Work to be completed
Exactly as written, print out each entry in the data, with no pictures.

Stored data:
/---

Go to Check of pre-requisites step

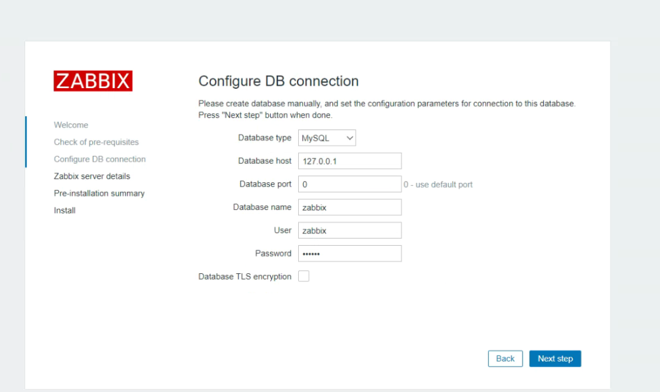point(96,142)
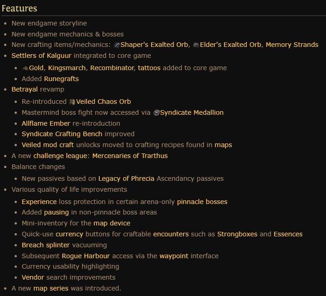Click the Allflame Ember link
This screenshot has width=326, height=296.
[46, 123]
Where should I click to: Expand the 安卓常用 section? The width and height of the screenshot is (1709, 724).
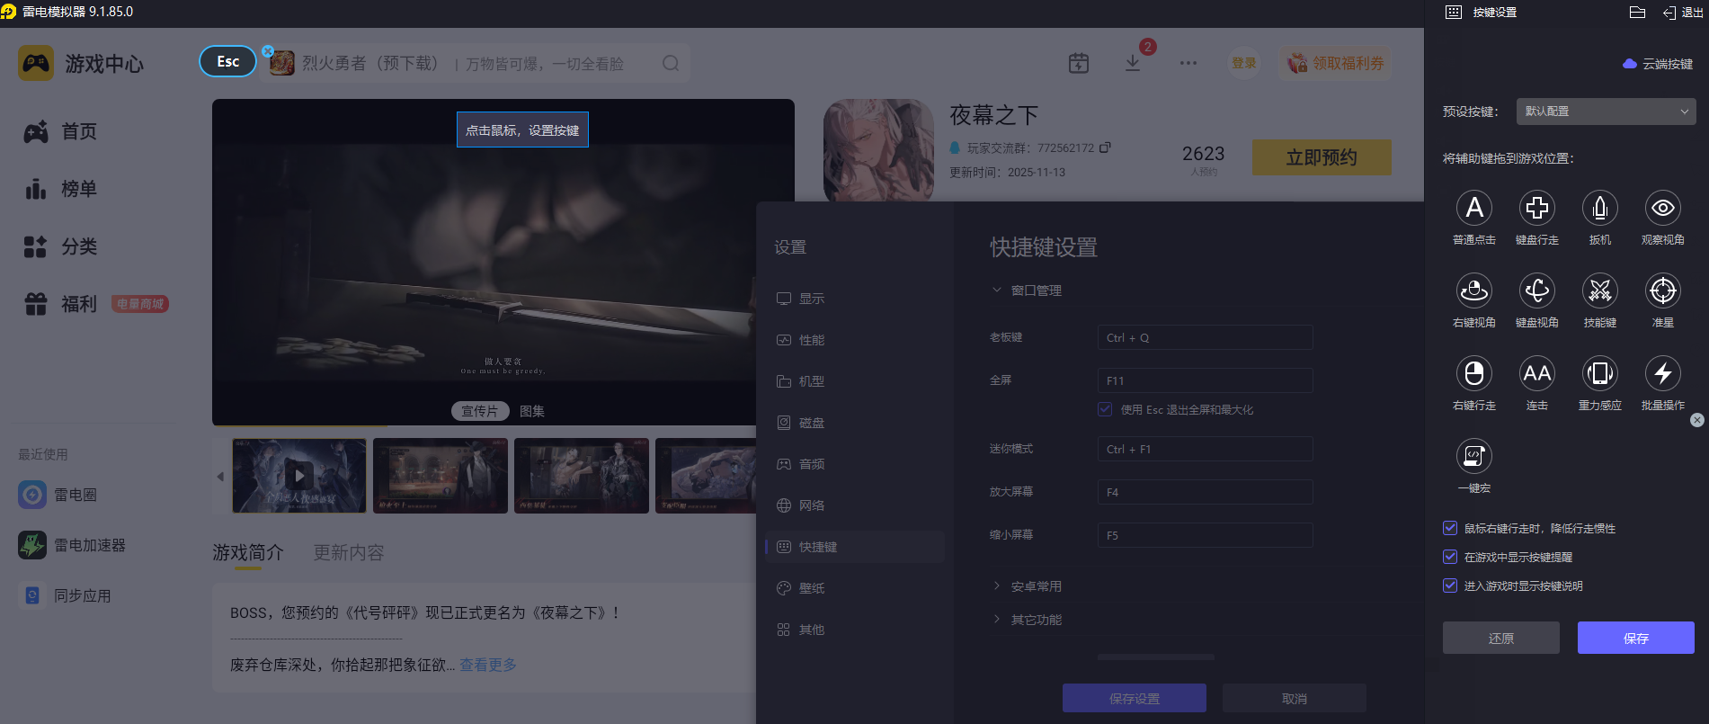[x=1036, y=586]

\---

Answer space
Go to Check of pre-requisites step

point(96,142)
Click the Allflame Ember link
This screenshot has width=326, height=296.
[46, 123]
Where should I click to: Expand the 安卓常用 section? The width and height of the screenshot is (1709, 724).
[x=1036, y=586]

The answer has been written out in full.